The High Court proceeded by homogenising trans children and generalising the impact of gender dysphoria as essentially making children vulnerable and incapable of understanding the consequences of taking puberty blockers; limits to capacity that, according to the Court, cannot be fulfilled by offering adequate information about puberty blockers and their effects [HC, para 144].

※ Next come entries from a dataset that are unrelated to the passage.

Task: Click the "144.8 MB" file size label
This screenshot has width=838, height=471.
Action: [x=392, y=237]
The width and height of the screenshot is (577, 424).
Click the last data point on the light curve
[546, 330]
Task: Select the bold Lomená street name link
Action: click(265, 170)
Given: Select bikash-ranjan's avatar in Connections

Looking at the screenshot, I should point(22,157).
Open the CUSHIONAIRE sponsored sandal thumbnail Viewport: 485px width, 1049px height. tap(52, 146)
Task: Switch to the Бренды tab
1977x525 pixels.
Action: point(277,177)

This assumption about the capacity of trans children is mirrored in the guidance to ascertaining competency, and in the weight the High Court gave to the evidence submitted to it. In fact, the Court had evidence from self-identified trans children and young people who explained how having access to puberty blockers was beneficial for their well-being. The Court, however, neglected those voices, and instead made factual findings on the basis of other disputed evidence, and statistics. As suggested by Merry (Citation2016), statistics are seductive but can only work if accompanied by contextualised qualitative accounts of local knowledge. Thus, prioritising disputed evidence over the voice of children has bluntly denied the meaningful agency of those voices and, more generally, those of trans children. Further, the High Court conceptualised trans children and young people essentially in terms of protection, and never as individuals with their own rights and capacity to express themselves. It is through the protection lens, intertwined with the view that access to puberty blockers represents a special category of medical intervention, that the High Court felt the need to restrict the Gillick test, and to suggest the intervention of the court when puberty blockers are to be prescribed.

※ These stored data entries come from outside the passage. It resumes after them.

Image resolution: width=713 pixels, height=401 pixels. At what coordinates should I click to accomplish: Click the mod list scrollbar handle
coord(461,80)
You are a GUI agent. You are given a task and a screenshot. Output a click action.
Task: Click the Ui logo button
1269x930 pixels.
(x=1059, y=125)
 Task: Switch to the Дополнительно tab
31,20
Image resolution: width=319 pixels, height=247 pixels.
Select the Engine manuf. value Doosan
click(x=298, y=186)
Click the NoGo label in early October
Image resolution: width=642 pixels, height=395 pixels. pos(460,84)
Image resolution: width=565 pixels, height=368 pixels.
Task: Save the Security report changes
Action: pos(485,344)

Conversely, the Court Appeal has departed from a stage-based developmental conception of childhood. Its decision conveys the view that trans identity per se does not influence the competence of children required for the Gillick test. The court acknowledged the difficulties surrounding the issues discussed, but in drawing upon AB v CD [2021] EWHC 741 (Fam) it accepted that puberty blockers do not represent a particular category of medical intervention and do not deprive children of the capacity to consent. The court also maintained that giving guidance was inappropriate and that the High Court ‘was not in a position to generalise about the capability of persons of different ages to understand what is necessary for them to be competent to consent to the administration of puberty blockers’ [CoA, para 85]. In doing so, the Court of Appeal departed from sterile generalisations about trans children, recognised trans children’s agency, and encouraged respectful attention for each trans child requiring access to puberty blockers. Further, it removed courts from the decision-making process concerning access to puberty blockers, and neatly reinstated the distinction of responsibilities and roles that judges and clinicians have. Decision making concerning health issues is often difficult, but the declaration of the High Court ‘turns expressions of judicial opinion into a statement of law itself’ [CoA, para 80] and was based on factual findings that the Court ‘was not equipped to make’ [CoA, para 65], whereas the clinicians, given their expertise and professional regulations, could decide whether a child is Gillick competent.

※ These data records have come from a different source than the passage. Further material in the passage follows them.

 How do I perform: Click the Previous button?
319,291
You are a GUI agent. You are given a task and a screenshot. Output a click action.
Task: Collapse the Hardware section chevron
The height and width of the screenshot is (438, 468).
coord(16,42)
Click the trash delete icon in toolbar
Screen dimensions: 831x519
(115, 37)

Both gender identity and child autonomy are aspects of life that mirror systemic inequalities and power imbalances. They raise ethical and moral issues that both Courts recognised. Yet, both Courts did not engage with children’s rights discourse and did not acknowledge that the one to identity is indeed a child right. Thus, this case reveals both the need to employ rights and protection discourses in proactive terms to overcome systemic inequalities and power imbalances, and to conduct further research involving trans children avoiding the influence of sterile debates that use biology and protection discourses as tools to suppress their voices and agency.

Disclosure statement

No potential conflict of interest was reported by the author(s).

Reference

  • Merry, S.E., 2016. The seductions of quantification. Measuring human rights, gender violence, and sex trafficking. Chicago: University of Chicago Press.